| DOCUMENT TEXT |
################

Transfusion in Sickle Cell Disease: Experience from a Gujarat Centre

Objectives

Following impressions that the use of blood transfusion in sickle cell disease may be inappropriately high, transfusion practice at a major blood bank in an area of high prevalence of sickle cell disease was assessed.

Methods

Retrospective review of blood usage in sickle cell disease at a major blood bank in south Gujarat in 2010 was conducted with prospective more detailed data collection over 18 wk period (April 7 through August 15) in 2011. The results were compared with transfusion usage in the Jamaican Sickle Cell Clinic.

Results

In 2010, this blood bank processed a total of 19,037 units of which 384 (5.2 %) units were for patients with sickle cell disease. Median transfusion use was 1 unit but 16 patients (4.2 %) of those transfused received 10 units or more and five patients received over 20 units. More detailed prospective analysis revealed that most transfusions occurred between ages 5–15 y, 40 % of subjects had pretransfusion hemoglobin levels below 6 g/dL, symptoms were generally vague such as fever, bone pain, weakness and that 26 % denied any specific symptoms.

################

| MATERIAL PROVIDED |
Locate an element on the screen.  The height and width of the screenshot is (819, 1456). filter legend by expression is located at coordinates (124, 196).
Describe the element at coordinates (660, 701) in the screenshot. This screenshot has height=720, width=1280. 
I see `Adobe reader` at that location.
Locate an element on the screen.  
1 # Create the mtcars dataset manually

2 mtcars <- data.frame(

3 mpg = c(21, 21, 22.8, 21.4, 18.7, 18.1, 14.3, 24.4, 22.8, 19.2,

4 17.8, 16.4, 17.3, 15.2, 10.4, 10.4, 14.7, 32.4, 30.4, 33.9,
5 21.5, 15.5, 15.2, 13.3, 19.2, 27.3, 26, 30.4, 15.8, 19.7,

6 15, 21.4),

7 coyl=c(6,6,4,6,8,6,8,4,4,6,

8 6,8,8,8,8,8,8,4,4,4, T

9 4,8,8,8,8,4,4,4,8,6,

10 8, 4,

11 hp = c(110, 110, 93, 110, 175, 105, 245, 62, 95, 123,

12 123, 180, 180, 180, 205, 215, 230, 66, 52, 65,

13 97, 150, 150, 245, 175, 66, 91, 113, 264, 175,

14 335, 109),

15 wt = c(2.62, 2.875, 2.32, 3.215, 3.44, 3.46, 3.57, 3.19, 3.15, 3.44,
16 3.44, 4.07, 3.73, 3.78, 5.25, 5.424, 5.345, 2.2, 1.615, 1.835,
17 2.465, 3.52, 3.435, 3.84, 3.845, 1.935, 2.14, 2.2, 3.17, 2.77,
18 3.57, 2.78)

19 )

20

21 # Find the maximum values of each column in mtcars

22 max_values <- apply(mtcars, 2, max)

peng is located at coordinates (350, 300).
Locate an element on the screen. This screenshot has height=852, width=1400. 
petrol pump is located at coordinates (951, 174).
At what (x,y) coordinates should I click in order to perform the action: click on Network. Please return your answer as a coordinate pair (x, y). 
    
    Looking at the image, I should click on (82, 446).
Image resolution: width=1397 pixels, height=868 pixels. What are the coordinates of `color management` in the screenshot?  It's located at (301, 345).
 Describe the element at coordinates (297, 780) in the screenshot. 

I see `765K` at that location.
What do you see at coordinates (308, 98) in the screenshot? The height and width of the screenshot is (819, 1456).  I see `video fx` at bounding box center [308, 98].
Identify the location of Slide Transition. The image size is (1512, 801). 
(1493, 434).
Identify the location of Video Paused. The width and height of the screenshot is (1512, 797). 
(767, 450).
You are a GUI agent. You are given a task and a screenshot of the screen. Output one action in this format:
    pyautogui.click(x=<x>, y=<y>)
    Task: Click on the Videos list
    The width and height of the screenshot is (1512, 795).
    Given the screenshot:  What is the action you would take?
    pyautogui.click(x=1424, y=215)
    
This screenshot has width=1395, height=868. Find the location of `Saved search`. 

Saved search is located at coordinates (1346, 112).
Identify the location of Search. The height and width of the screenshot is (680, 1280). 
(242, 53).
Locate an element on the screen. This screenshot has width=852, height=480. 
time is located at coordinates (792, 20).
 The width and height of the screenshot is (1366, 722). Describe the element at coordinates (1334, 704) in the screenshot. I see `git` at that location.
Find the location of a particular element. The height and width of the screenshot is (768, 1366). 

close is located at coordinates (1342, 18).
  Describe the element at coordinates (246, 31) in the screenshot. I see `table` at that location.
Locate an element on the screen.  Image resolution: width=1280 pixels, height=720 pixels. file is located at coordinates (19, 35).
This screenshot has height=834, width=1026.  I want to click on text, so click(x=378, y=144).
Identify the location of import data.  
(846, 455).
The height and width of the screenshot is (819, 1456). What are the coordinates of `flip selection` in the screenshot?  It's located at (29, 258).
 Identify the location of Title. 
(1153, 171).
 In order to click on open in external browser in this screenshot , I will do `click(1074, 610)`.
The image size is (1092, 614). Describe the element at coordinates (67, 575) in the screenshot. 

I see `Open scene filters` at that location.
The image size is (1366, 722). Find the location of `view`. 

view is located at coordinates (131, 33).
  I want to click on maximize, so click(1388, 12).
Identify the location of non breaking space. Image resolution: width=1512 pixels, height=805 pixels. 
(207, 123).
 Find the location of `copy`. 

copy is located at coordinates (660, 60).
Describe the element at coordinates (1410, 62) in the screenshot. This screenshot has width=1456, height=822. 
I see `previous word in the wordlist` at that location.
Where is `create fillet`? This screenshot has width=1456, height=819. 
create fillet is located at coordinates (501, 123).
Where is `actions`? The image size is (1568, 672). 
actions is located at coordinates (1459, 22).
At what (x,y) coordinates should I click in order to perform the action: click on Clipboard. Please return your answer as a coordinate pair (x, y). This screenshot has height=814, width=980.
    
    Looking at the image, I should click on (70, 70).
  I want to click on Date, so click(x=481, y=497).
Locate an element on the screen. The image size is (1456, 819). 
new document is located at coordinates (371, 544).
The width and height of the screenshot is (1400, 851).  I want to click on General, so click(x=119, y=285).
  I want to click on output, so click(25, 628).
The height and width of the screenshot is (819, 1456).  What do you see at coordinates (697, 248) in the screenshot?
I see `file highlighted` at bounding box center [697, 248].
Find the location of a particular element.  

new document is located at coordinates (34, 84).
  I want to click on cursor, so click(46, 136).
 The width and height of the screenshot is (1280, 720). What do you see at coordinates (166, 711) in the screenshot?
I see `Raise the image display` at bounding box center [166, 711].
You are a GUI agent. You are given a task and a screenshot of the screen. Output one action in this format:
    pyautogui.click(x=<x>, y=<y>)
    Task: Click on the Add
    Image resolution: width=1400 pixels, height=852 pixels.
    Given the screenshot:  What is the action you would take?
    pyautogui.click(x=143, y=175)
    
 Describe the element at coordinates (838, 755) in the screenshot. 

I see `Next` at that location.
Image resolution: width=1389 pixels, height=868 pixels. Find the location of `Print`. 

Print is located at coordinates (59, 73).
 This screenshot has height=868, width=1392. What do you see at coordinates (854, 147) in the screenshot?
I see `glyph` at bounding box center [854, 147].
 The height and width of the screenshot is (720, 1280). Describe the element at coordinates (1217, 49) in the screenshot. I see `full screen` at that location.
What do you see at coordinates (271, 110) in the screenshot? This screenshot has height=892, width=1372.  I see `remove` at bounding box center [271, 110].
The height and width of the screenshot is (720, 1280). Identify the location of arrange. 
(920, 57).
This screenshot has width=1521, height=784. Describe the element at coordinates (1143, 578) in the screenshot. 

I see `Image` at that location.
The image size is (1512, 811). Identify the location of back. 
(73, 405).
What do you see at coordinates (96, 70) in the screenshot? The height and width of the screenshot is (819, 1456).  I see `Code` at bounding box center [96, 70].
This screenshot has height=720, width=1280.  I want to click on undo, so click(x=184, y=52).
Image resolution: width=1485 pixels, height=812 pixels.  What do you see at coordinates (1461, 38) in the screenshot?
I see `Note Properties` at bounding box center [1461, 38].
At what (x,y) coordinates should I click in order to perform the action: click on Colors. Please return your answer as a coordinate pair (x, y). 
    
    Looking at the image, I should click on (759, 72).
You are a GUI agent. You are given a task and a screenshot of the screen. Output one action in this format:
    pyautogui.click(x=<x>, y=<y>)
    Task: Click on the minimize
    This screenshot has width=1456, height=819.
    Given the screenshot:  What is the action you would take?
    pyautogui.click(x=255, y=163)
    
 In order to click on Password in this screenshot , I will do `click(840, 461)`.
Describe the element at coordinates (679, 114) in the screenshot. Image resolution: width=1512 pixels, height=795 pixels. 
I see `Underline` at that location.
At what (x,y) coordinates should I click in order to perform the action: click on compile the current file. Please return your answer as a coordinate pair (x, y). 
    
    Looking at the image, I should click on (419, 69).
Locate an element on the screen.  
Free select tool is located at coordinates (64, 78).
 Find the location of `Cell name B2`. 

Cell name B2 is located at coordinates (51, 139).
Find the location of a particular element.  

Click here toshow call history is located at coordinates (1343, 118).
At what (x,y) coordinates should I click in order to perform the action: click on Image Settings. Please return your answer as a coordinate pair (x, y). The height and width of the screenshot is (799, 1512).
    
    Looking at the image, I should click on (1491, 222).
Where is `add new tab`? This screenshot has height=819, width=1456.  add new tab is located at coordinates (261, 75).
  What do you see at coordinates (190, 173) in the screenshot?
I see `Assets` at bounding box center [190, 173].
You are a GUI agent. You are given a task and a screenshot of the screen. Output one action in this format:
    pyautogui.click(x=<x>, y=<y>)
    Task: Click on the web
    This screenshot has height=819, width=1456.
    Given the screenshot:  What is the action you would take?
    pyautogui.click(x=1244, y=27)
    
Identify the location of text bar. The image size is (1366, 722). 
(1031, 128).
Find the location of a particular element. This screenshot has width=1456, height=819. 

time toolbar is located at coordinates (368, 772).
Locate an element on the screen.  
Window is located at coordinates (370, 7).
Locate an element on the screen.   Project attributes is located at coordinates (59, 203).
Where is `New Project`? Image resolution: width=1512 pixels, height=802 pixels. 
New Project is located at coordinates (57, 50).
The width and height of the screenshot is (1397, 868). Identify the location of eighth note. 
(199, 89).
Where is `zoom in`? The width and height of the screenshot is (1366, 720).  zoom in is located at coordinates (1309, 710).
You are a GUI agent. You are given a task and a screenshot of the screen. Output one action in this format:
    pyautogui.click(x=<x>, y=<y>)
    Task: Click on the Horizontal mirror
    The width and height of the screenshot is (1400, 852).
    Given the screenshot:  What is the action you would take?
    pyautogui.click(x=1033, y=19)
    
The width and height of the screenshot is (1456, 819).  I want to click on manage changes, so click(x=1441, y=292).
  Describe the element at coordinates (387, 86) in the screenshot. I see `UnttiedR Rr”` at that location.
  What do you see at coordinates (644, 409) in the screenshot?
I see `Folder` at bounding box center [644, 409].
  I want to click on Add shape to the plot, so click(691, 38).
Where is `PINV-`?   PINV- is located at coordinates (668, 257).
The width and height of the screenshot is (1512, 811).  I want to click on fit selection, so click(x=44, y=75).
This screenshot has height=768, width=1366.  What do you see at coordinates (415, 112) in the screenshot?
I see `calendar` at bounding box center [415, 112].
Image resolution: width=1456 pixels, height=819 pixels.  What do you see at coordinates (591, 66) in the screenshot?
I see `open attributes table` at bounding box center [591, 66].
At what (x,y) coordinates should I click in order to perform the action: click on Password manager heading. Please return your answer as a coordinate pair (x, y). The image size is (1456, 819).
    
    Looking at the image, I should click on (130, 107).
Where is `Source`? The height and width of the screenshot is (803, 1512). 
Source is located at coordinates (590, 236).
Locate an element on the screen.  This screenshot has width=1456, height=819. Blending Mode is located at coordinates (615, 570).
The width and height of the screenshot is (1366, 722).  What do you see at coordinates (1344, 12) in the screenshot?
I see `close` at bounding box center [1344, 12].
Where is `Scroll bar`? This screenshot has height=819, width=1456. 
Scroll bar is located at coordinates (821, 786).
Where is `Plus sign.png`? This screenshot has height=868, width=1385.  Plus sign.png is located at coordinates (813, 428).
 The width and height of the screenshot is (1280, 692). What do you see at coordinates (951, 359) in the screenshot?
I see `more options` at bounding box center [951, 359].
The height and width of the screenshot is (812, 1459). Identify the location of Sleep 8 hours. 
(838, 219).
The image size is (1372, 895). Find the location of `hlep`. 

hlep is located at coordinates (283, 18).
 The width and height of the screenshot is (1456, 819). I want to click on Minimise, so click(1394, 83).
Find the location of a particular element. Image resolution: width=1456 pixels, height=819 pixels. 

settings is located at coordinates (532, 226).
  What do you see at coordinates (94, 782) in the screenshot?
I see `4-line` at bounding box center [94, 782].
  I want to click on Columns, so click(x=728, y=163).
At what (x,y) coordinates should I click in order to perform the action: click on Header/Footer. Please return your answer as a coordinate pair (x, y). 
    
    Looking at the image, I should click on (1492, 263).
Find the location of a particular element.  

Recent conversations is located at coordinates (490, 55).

################

| PROMPT |
From the sickle cell transfusion study, copy everything from "Retrospective review of" down to "any specific symptoms.". The lines that come after the sickle cell transfusion study are separate material.

| PROBLEM SOLUTION |
Retrospective review of blood usage in sickle cell disease at a major blood bank in south Gujarat in 2010 was conducted with prospective more detailed data collection over 18 wk period (April 7 through August 15) in 2011. The results were compared with transfusion usage in the Jamaican Sickle Cell Clinic.

Results

In 2010, this blood bank processed a total of 19,037 units of which 384 (5.2 %) units were for patients with sickle cell disease. Median transfusion use was 1 unit but 16 patients (4.2 %) of those transfused received 10 units or more and five patients received over 20 units. More detailed prospective analysis revealed that most transfusions occurred between ages 5–15 y, 40 % of subjects had pretransfusion hemoglobin levels below 6 g/dL, symptoms were generally vague such as fever, bone pain, weakness and that 26 % denied any specific symptoms.